Search code examples
oauthoauth-2.0google-oauthtorii

Google oAuth2 flow - what am I doing wrong?

I have an SPA hosted at http://localhost:4200 I also have an API hosted at http://localhost:1337

My SPA is using Torii to handle the flow and I get back the authorizationCode which I then try to send to my server for processing.

Here is my configuration over at google:

Google oAuth config

As you can see I've included all of the possible URLs just in case!

Now, when I pass that authorizationCode to my server to validate and then provide the client with a session I always get back redirect_uri_mismatch - even though I can see in the request to google the redirectUrl is exactly what is listed in the oAuth config page:

http://localhost:1337/api/v1/auths/google_oauth2

Am I doing this wrong? Should I be able to kick off the process from the browser then validate the authorizationCode from the server?

I can confirm that the api key and client id and secret are all correct.

[UPDATE]

Here is the repo: https://github.com/wayne-o/ember-waterlock-example

Solution

  • In order to do this the source and redirect url needs to be the same. This is a pain as i've read in the google docs that you can share auth codes across various application "packages" which might be hosted in different places.

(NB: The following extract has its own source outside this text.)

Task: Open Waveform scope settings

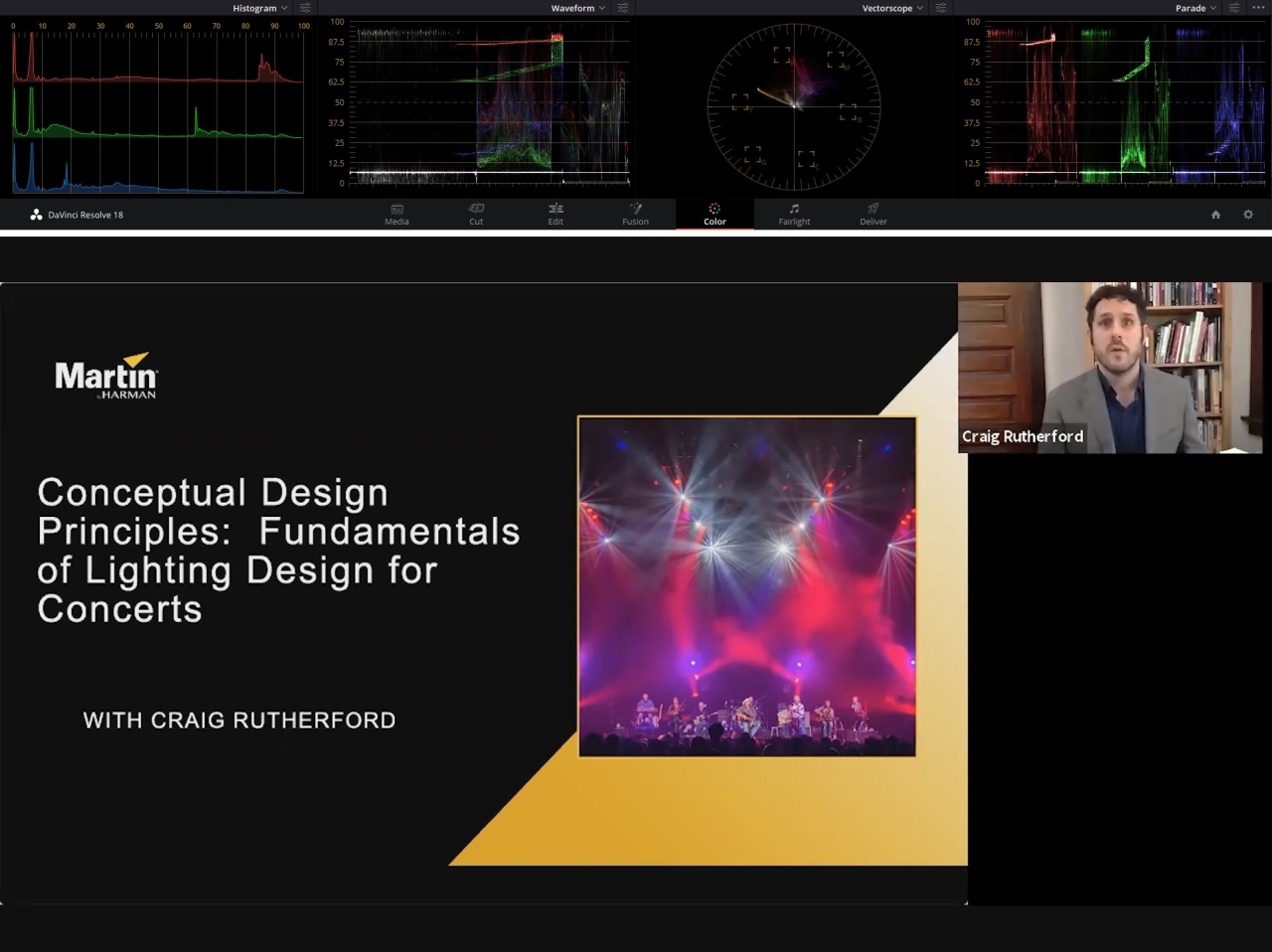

    Anyway - to make this work you can proxy the API through ember using the following command:

    ember server --proxy http://localhost:1337

    Then configure everything to run through http://localhost:4200 - including all of the URLs you might have over at google oauth console.

    From there on in all of your wildest dreams come true.

    It's lame as AFAICS this should work without the need for all this.